About the project: This project works on a 10,000-row sample of Amazon Fine Food Reviews. The goal is to understand whether review text sentiment matches the given star rating. It combines text cleaning, rule-based sentiment scoring, mismatch detection, word cloud generation, boxplot analysis, and frequency-based word insights.

Dataset Sample Loads only the first 10,000 rows to keep analysis fast, lightweight, and beginner-friendly.

Text Cleaning Converts text to lowercase and removes noise such as HTML tags, punctuation, and stopwords.

Sentiment Scoring Uses VADER compound scores to classify reviews into Positive, Negative, or Neutral.

Business Insight Finds mismatches where review sentiment does not align with the customer’s star rating.

Project Pipeline

Raw Reviews

→

Clean Text

→

VADER Score

→

Sentiment Label

→

Insights & Visuals

Steps Performed in the Project

Load 10,000 Reviews

The project begins by loading a manageable sample using pandas.read_csv() with nrows=10000.

Output: Sample dataframe

Clean Review Text

Review text is converted to lowercase. HTML tags, punctuation, and stopwords are removed using NLTK-based preprocessing.

Output: Cleaned reviews

Apply VADER Analyzer

VADER SentimentIntensityAnalyzer is applied to each cleaned review to calculate a compound sentiment score.

Output: Compound score

Classify Sentiment

Reviews are classified as Positive, Negative, or Neutral based on compound score thresholds.

Output: Sentiment label

Compare with Star Rating

The predicted sentiment label is compared with the star rating to identify reviews where text and rating do not match.

Output: Mismatch records

Generate Word Clouds

Separate word clouds are created for positive and negative reviews to visually understand dominant language patterns.

Output: Positive & negative word clouds

Plot Score Distribution

A boxplot is used to compare the distribution of sentiment compound scores across different star ratings.

Output: Sentiment boxplot

Find Common Words

The Counter module is used to find the top 20 most common positive and negative words after cleaning.

Output: Top word frequency lists

What This Project Produces

Sentiment Labels Each review receives a clear Positive, Negative, or Neutral label based on its compound score.

Rating Mismatches The project highlights cases where the written review sentiment conflicts with the star rating.

Word Clouds Positive and negative review groups are visualized separately to reveal dominant customer language.

Boxplot Analysis Sentiment score spread is compared across star ratings to check how strongly text reflects ratings.
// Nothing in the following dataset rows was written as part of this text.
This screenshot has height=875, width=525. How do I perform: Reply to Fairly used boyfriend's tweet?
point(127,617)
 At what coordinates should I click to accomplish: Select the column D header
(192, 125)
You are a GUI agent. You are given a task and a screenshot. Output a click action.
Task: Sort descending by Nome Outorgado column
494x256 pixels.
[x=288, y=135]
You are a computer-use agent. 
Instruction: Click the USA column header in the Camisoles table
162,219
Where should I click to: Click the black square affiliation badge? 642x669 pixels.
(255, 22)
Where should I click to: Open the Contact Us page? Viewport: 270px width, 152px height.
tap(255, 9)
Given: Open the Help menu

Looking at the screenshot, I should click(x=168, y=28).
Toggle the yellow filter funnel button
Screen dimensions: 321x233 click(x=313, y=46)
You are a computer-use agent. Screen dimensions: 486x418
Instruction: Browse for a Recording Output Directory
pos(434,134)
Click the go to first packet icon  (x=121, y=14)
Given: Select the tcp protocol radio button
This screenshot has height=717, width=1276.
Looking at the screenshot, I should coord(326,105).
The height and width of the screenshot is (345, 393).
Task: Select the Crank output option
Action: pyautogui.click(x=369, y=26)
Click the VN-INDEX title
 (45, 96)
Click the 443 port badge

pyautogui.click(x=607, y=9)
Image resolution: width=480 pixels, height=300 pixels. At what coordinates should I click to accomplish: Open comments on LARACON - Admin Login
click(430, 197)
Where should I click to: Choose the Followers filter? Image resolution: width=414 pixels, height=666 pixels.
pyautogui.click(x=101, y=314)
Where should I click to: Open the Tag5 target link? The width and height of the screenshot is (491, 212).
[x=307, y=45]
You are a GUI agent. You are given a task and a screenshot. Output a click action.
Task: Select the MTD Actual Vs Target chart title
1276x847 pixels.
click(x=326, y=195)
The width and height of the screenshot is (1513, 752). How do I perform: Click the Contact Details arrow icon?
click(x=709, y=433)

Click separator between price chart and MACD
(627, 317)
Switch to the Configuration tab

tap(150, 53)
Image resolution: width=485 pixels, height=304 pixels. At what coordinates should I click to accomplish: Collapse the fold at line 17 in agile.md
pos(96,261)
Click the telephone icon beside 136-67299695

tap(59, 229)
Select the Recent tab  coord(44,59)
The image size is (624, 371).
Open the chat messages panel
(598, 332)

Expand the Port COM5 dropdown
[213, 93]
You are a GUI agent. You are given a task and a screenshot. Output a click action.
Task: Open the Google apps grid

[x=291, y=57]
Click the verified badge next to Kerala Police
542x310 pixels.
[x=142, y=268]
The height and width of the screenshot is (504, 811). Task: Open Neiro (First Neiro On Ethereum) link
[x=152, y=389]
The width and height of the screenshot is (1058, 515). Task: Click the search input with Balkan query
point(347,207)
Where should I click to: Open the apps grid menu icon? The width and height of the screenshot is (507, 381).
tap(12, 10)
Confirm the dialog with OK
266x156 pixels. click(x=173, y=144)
Top Word Lists The most frequent positive and negative words are extracted using Counter for quick interpretation.

Practical NLP Workflow The complete project demonstrates a clean beginner-friendly pipeline for sentiment analysis.

Tools and Libraries Used

Python Pandas NLTK VADER Counter WordCloud Matplotlib Boxplot

Project insight: Star ratings alone do not always tell the full story. A customer may give a high rating but still write a complaint, or give a low rating while mentioning a few positive aspects. Comparing text sentiment with rating helps identify these hidden mismatches.